Existing methods for crowd counting could be roughly divided into the following three categories: pedestrian detection based approaches, trajectory clustering based approaches, and the feature-based regression approaches [1]. The pedestrian detection based approaches [3], [4], [5], [6] estimate the number of people by detecting the whole instances of people in a crowd image, using a trained detector to scan the image with different scales. The trajectory clustering based approaches [7], [8] count the number of people by analyzing the feature trajectory extracted from each crowd frame. The approaches based on pedestrian detection and trajectory clustering either rely on explicit object segmentation or feature point tracking, which requires sufficient computational expense and high frame rate video. Thus, they are not suitable to crowd scenes with cluttered background and frequent occlusion. In contrast, the feature-based regression approaches [9], [10], [11], [12], [13], [2] aim to learn a direct mapping between multi-dimensional features and class labels, only depending on the low-level features extracted from crowd frames with ordinary frame rate. Based on the above analysis, the feature-based regression approaches are more appropriate to be adopted in real applications.
However, the feature-based regression approaches also have inherent disadvantages. As we know, the performance of an appropriate regression function always depends on the population of training data. Existing benchmarking datasets for crowd counting such as Mall and UCSD are insufficient and imbalanced, as shown in Fig. 1. The insufficiency of the dataset reflects in its limited number of samples belonging to certain classes, while the imbalance of the dataset means the samples of different classes have a great quantity variance. Both insufficiency and imbalance of training data have significantly negative effect in crowd estimation. To dispose this challenge, Chen et al. [12] propose a cumulative attribute based ridge regression (CA-RR) method for crowd counting. The experimental results of CA-RR on Mall dataset show its superior performance to the state-of-the-arts, but the solution seems complicated and not straightforward.

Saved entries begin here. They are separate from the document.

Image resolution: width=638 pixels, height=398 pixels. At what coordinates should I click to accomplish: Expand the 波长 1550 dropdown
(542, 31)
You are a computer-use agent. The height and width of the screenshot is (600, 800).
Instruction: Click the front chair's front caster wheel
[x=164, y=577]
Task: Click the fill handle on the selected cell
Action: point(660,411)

Besides the attribute based solution, we can consider a more essential solution based on information reuse. According to the discussions in [12], the problem of crowd counting has a characteristic that features of crowd images which contain adjacent number of people are strongly correlated. In another word, the number of people varies continuously on features while discretely on labels. For instance, the crowd image containing 30 people shows the similar features to the one containing 29 people, while is significantly different from the one with 10 people. As we can see, apart from the real number of people, one crowd image can also contribute to the learning of its neighboring people-count. In this way, it can reuse the information of samples for insufficient and imbalanced training data.

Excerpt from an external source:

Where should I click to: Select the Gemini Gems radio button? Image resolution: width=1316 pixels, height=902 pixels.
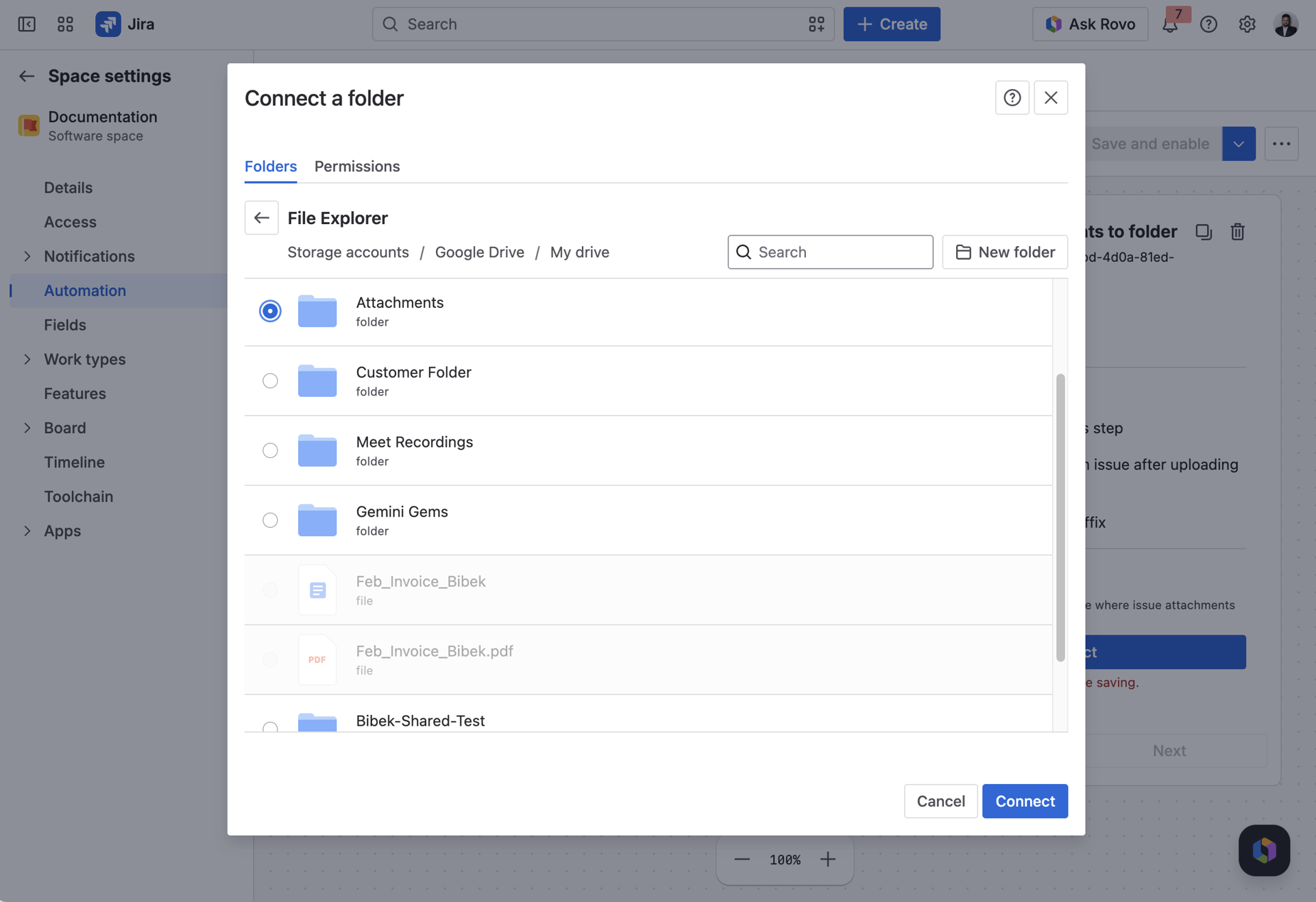coord(270,520)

The most popular strategy to combine regression and information reuse is label distribution learning [14], which learns a regression function between multi-dimensional features and a label distribution, instead of the conventional single label. Label distribution learning has been successfully used in facial age estimation, which has the same characteristic as the problem of crowd counting that samples vary continuously on features while discretely on labels. In our opinion, the label distribution learning algorithm can also be employed for crowd counting, and dispose the insufficiency and imbalance of training data by reusing the information of samples.

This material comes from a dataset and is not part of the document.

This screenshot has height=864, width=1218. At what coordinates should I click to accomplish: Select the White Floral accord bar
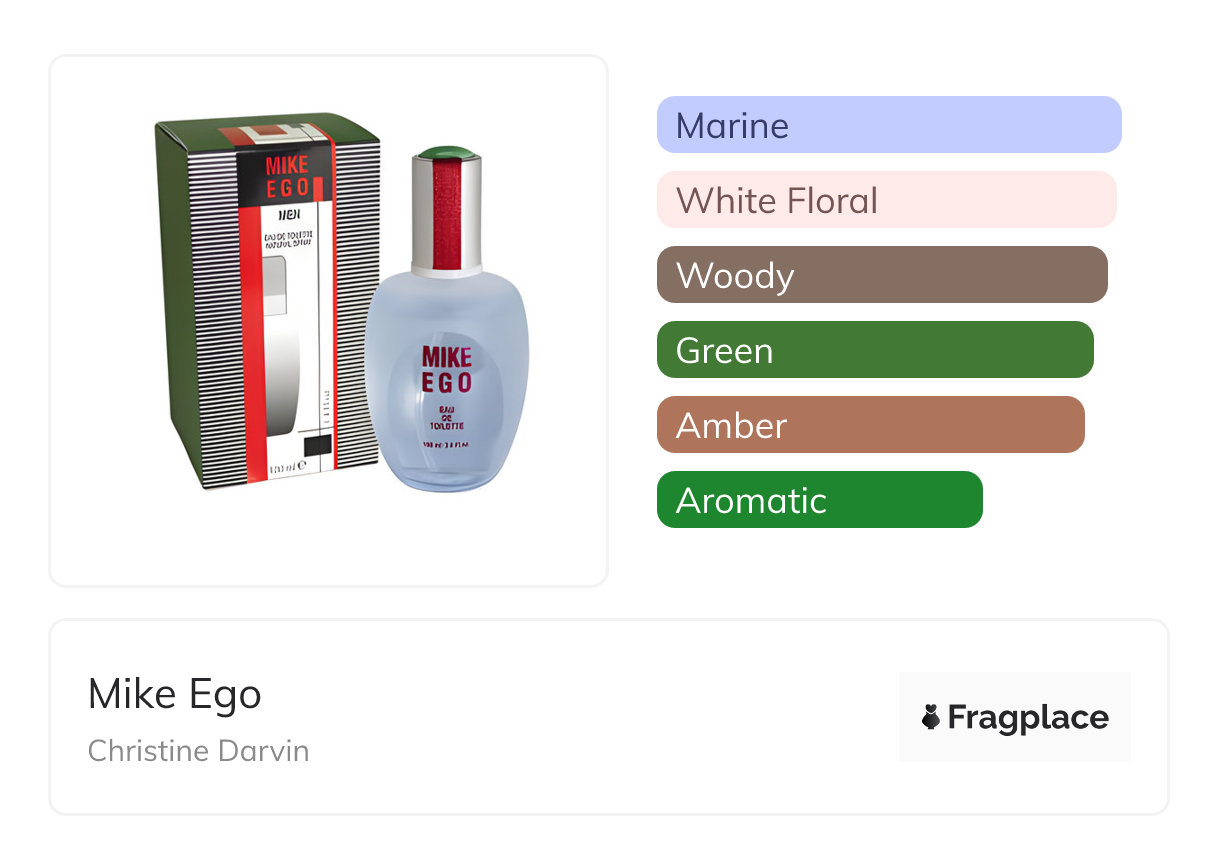(886, 200)
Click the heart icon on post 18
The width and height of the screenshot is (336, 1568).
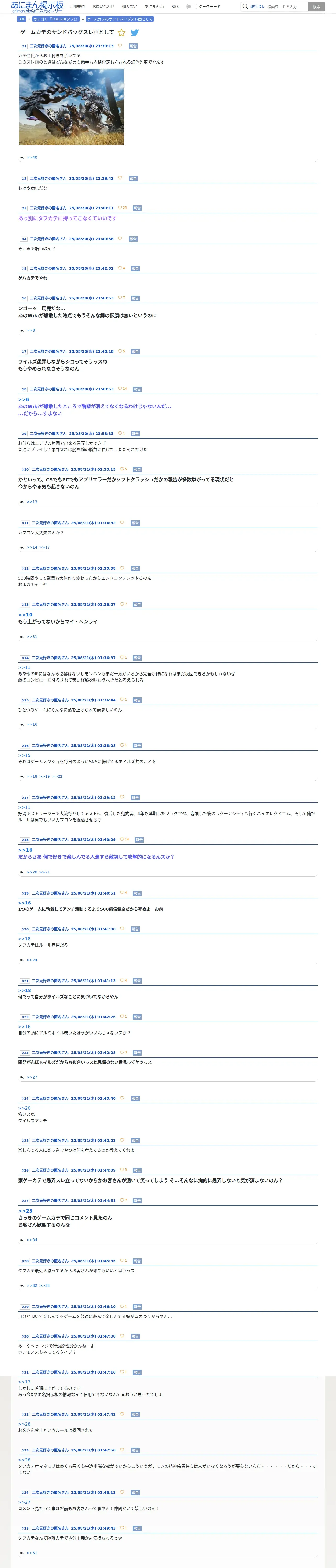point(122,839)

In this paper, we assign a label distribution to each crowd image rather than a traditional single label. The label distribution of each crowd instance covers numerous class labels with a probability model, which is utilized to represent the degree that each class label describes the instance. In this way, a crowd instance will contribute to not only the learning of its real class, but also the learning of its neighboring classes. Hence the training data are increased significantly, and the classes with insufficient training data are supplied with more training data, which belong to their adjacent classes. Then, a regression function between feature set and label distributions is learned by the IIS-LDL algorithm, where the optimization uses a strategy similar to Improved Iterative Scaling (IIS). The IIS is a well-known algorithm for maximizing the likelihood of the maximum entropy model, which makes the IIS-LDL be an iterative optimization process. Finally, given an unseen instance, the regression function will generate a label distribution. The predicted value is estimated by the weighted average of the label distribution.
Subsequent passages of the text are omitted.